「バネのこと好きなんだよね」
ふたりぶんの足跡が追いかけてくる夕陽煌めく八月の砂浜。なんてことのない、いつもの帰り道で意を決して好きな男の子に告白をした中学三年生の私。少しだけ違うのは今日で夏休みが最後ってことくらいだ。
「なん……なんだって……?」
今日これを言うつもりなんてサラサラなかったのに、バネが“お前と過ごす最後の夏だな”とか言うから思わず魔が差した。
「冗談じゃないからね、いつか言おうと思ってたし」
「にしてもお前急すぎんだろ!俺なんも用意してねぇぞ!?」
「だってバネが最後とかいうから……いま言っとかないとって思ったんだもん」
「そりゃ今年は終わりでも来年があるだろうよ」
「卒業してもいっしょにいてくれるか分からないじゃん」
「なっ!」
バネは義理堅いし友達思いだから、きっと卒業したって誘えば海だってテニスだってなんだって付き合ってくれるだろうけど、そうじゃなくて。バネの隣に並ぶ女の子は私だけがいいって思ってしまったから、誰よりも早く伝えたかったんだ。

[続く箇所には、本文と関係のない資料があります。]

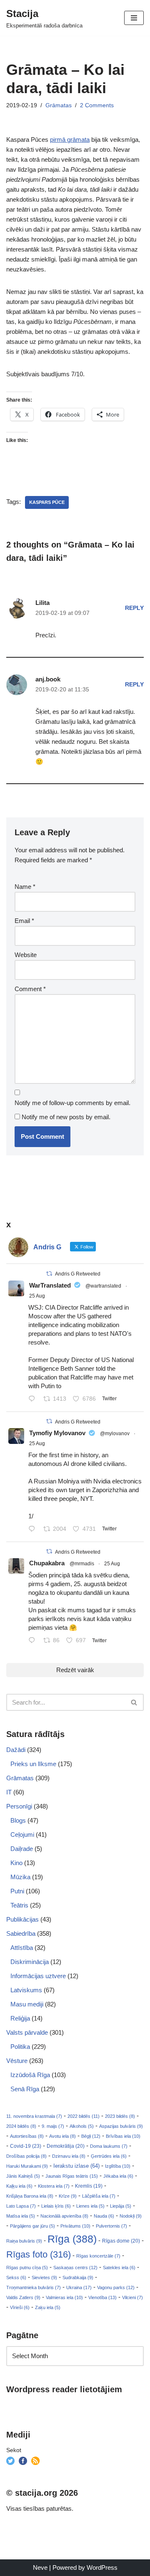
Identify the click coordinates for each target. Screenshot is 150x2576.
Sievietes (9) (44, 2277)
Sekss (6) (16, 2277)
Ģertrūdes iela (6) (109, 2156)
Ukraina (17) (79, 2287)
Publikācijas (22, 1919)
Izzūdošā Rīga (30, 2074)
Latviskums (26, 1990)
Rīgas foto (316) (38, 2254)
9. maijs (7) (53, 2126)
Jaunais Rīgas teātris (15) (71, 2176)
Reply (134, 608)
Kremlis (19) (88, 2186)
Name (25, 886)
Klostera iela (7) (54, 2186)
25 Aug (37, 1296)
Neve (40, 2567)
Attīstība (21, 1947)
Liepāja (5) (120, 2205)
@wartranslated (103, 1286)
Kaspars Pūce (47, 502)
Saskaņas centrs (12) (75, 2267)
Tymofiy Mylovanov (57, 1432)
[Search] (134, 1702)
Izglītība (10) (117, 2166)
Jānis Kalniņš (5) (23, 2176)
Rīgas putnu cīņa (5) (27, 2267)
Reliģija (20, 2018)
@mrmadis (82, 1564)
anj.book (47, 679)
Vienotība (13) (102, 2297)
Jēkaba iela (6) (118, 2176)
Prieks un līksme (33, 1763)
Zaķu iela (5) (47, 2307)
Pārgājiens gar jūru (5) (32, 2225)
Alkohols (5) (82, 2126)
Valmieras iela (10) (64, 2297)
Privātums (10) (75, 2225)
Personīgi (19, 1806)
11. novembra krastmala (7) (34, 2116)
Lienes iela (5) (90, 2205)
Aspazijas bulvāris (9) (121, 2126)
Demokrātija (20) (66, 2146)
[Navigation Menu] (134, 18)
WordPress (102, 2567)
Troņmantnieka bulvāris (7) (33, 2287)
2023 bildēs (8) (120, 2116)
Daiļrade (21, 1848)
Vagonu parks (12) (116, 2287)
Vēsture (17, 2060)
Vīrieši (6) (20, 2307)
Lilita (42, 602)
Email (24, 920)
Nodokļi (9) (131, 2215)
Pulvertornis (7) (111, 2225)
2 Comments (97, 105)
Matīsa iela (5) (20, 2215)
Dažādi (15, 1749)
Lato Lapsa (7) (21, 2205)
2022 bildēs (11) (84, 2116)
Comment (30, 988)
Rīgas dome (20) (121, 2240)
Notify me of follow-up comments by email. (72, 1102)
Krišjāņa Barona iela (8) (29, 2196)
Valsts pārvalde (27, 2032)
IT (9, 1792)
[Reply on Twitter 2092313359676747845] (33, 1399)
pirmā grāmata (70, 139)
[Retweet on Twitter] (49, 1274)
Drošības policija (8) (26, 2156)
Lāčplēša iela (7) (98, 2196)
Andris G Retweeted (77, 1274)
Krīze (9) (68, 2196)
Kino (16, 1862)
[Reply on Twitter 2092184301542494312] (33, 1641)
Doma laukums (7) (109, 2146)
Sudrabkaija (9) (77, 2277)
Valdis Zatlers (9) (23, 2297)
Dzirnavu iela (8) (68, 2156)
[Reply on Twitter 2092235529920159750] (33, 1529)
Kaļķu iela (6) (19, 2186)
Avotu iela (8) (62, 2136)
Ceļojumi (22, 1834)
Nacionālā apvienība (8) (64, 2215)
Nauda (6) (104, 2215)
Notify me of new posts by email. (66, 1116)
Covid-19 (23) (25, 2146)
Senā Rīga (24, 2088)
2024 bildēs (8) (21, 2126)
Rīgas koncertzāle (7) (98, 2255)
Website (26, 954)
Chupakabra (47, 1563)
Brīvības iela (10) (123, 2136)
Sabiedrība (20, 1933)
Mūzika (20, 1876)
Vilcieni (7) (132, 2297)
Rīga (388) (72, 2239)
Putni (17, 1891)
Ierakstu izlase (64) (76, 2166)
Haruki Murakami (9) (27, 2166)
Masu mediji (26, 2004)
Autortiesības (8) (27, 2136)
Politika (20, 2046)
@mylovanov (115, 1433)
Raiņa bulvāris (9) (24, 2240)
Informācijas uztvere (38, 1975)
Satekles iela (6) (119, 2267)
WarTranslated (50, 1285)
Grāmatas (58, 105)
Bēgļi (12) (90, 2136)
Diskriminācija (29, 1961)
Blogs (18, 1820)
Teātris (19, 1905)
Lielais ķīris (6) (56, 2205)
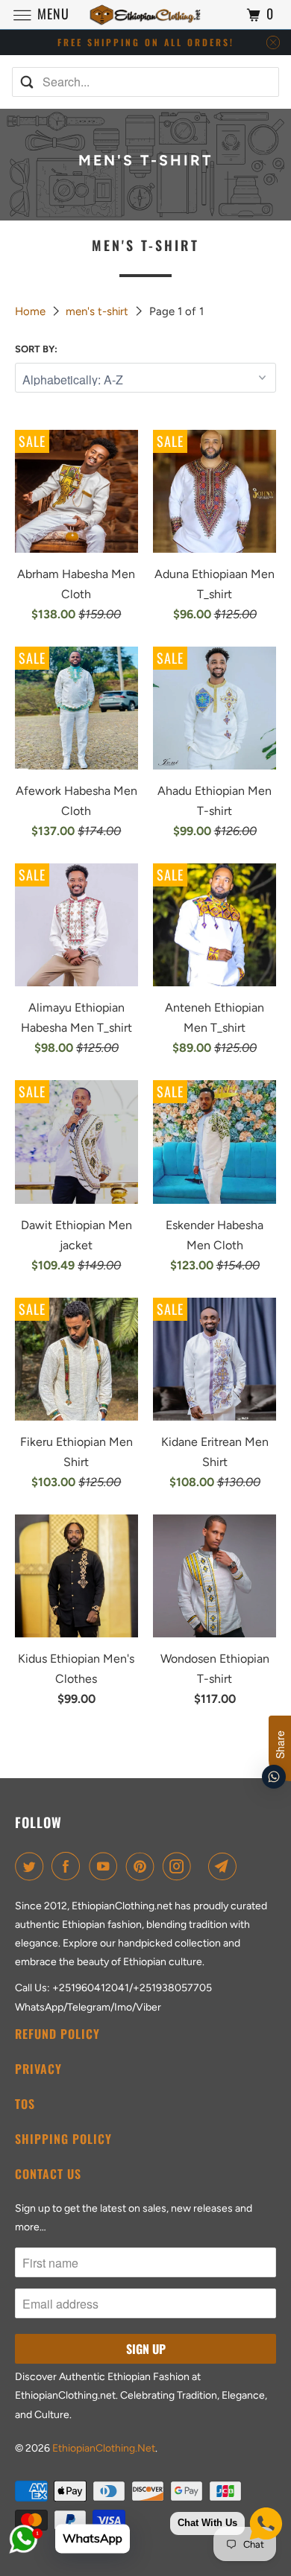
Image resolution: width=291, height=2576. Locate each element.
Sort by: (36, 349)
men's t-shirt (98, 311)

「……ったく、いまさらドッキリとか認めねーからな!」
「え」
「あ〜〜〜〜バシッと決める予定だったんだがよ〜〜〜〜」
「……そ、そうだったの?」
最初はぎょろりと目を剥いて驚いていたのに、嬉しさを隠せないで必死な様子が愛おしくて仕方ない。告白したのはこちらなのに、どうしてそんなに顔が真っ赤なの。
もう心臓の近くがきゅーっと苦しくて、視界の端から差しこむきらきらの海面がやけに眩しくって、海風も昨日よりくすぐったくって。あー、本当に――
「黒羽春風が好き、だいすき」
いまのはちょっと声が震えたかもしれない。けれどもバネはしっかり私と目を合わせてくれた。首を縦に振って言葉を飲み込んで、それでもって間髪入れずにおもいっきり自身の頬を両手で叩いたから、静かな浜辺にばちん!っと痛そうな音が響いた。
「……っし、気合い入ったぜ」
真剣な眼差しでこちらを見据えるふたつの瞳。息を飲んで続きを待つ。……ざざん。ふたりの沈黙を波音が埋めたとき、バネは大きな身体を折りたたんで一直線に右手を差し出した。
「先に言われちまったけど、俺もお前のことが好きだ。付き合ってくれ!」
まるで漫画やドラマで見た光景に、それはそれはだらしなく口元が緩む。
もちろん、私は眼前にある手のひらを力の限り握った。